3) Consider dedicating the personal property tax to support
the beautification of Killington Road. (Since this is a business
tax, it should support an important issue for businesses. This tax
currently generates about $100,000/year.)
4) Consider/analyze making a payment from the Town to
the School (to effectively lower the per pupil rate and thereby the
corresponding tax burden.)
The committee has begun to tackle the first of these
recommendations. It has completed three case studies to demonstrate
how significantly the state property tax burden has increased since
Act 60/68 was passed in 1997. The committee analyzed the effect on
Ed Fowler, a private resident; The Inn at the Long Trail, a small
business; and Killington Resort.
The committee reported that Fowler's property taxes increased
491 percent from 1997 to 2012. Patty McGrath, the owner of the Inn
at the Long Trail, reported a rise of 394 percent from
1994 to 2012 for her small business and Killington Resort saw a 345
percent property tax increase from 1996 to 2012. For the Resort,
that difference amounted to $554,000 in additional property
taxes-$780,000 in 2012 compared with $226,000 in 1996. (Inflation,
of course, would have increased taxes at the rate of school
spending in any case; no matter how the taxes were raised.

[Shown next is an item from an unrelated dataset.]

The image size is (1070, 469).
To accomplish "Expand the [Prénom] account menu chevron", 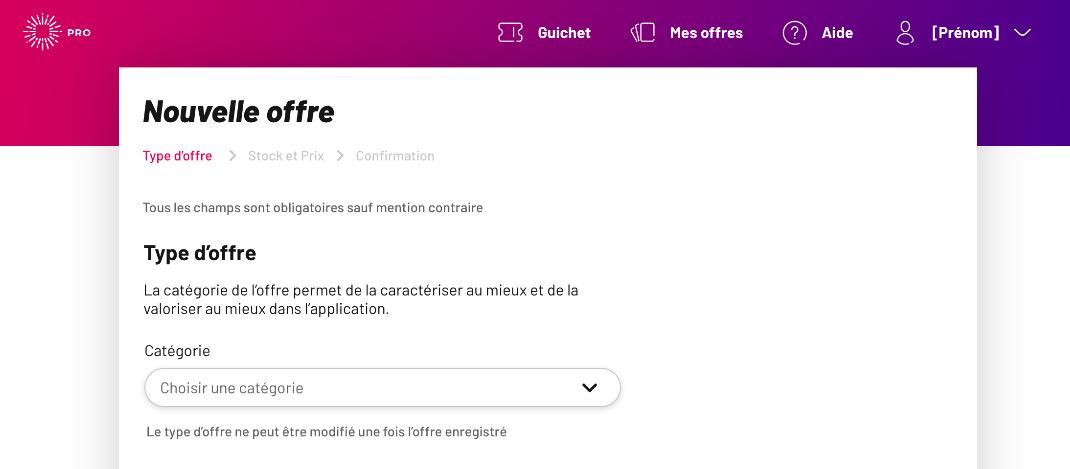I will (x=1022, y=33).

If
school spending during that time went up 10 percent, for example,
over 15 years, that's 150 percent. So Act 60-68 increased it by
that much more.)
The effects of such high increases, the committee noted, were
manifold including:
• Limiting retirees' ability to live comfortably
in Killington (if on a fixed income or for those who may not
qualify for income sensitivity- that limit is currently $90,000 for
a household.)
• Limiting funds to reinvest infrastructure to
maintain/improve property.
• Creating major barriers to selling.
• Limiting funds for marketing.
• Hindering the resorts ability to maintain
competitive edge as Killington's competition is not limited to
Vermont, but also includes resorts in Maine, New Hampshire,
Colorado, Utah and California.
"One of three pillars of Vermont's economy is tourism. Resorts
like Killington are the drivers of tourism," the committee
emphasized in the report, also noting that during the same time
period, Vermont reduced its commitment to funding tourism while New
York, New Hampshire and Maine all significantly outspent
Vermont.
"Property tax reform could support tourism," said Town Manager
Seth Webb. "The state should look at this."
SIDEBAR
To address the tax burden of Acts 60 and 68, the committee is also
reviewing the initial purpose of the law. Here's a brief
overview:
• Act 60 also known as The Equal Educational
Opportunity Act was passed in June 1997 by the Vermont legislature.

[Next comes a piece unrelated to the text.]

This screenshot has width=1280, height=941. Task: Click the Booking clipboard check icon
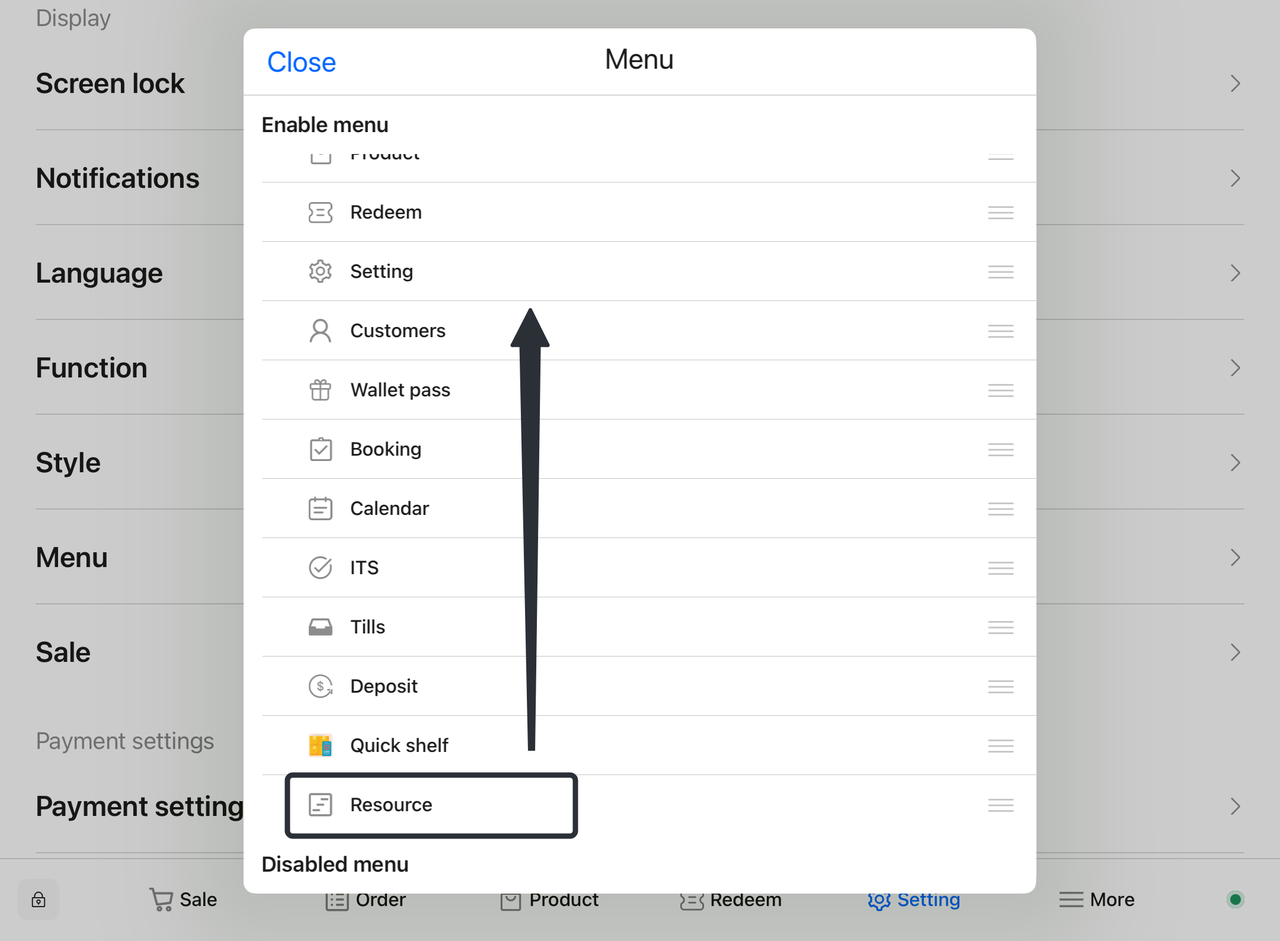pyautogui.click(x=320, y=449)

It was drafted in response to a Vermont Supreme Court decision,
Brigham vs. State of Vermont case, which stated that Vermont's
existing educational funding system was unconstitutional because it
did not provide an equal opportunity for all Vermont youth to
educated, favoring towns with higher real estate values over those
that were property poor. At the time, property rich towns paid very
little in property taxes to support their town's educational system
compared to other towns in Vermont that paid several times more
than Killington, Manchester, Stowe, Woodstock, South Burlington,
Essex Junction and several other property rich towns.
• A summary paragraph in that ruling
stated:
"The current system for funding public education in Vermont, with
its substantial dependence on local property taxes and resultant
wide disparities in revenues available to local school districts,
deprives children of an equal educational opportunity in
violation of the Vermont Constitution."
• As a result of Act 60 students were more
assured of an equal opportunity to get an education by essentially
leveling the playing field - in terms of taxation - for all towns.
The Legislature did that by providing a mechanism to pool all state
funding and redistribute the money based on residents' ability to
pay, including rebates for those whose real estate value exceeded
their ability to pay the taxes. Prior to this court decision
Vermont used a foundation formula to provide state aid to augment
local school district property taxes, but it was regularly
underfunded by the Legislature that created large disparities in
town wealth.
• In 2003, Act 68 was passed amending Act 60, to
correct some shortcomings in the original law.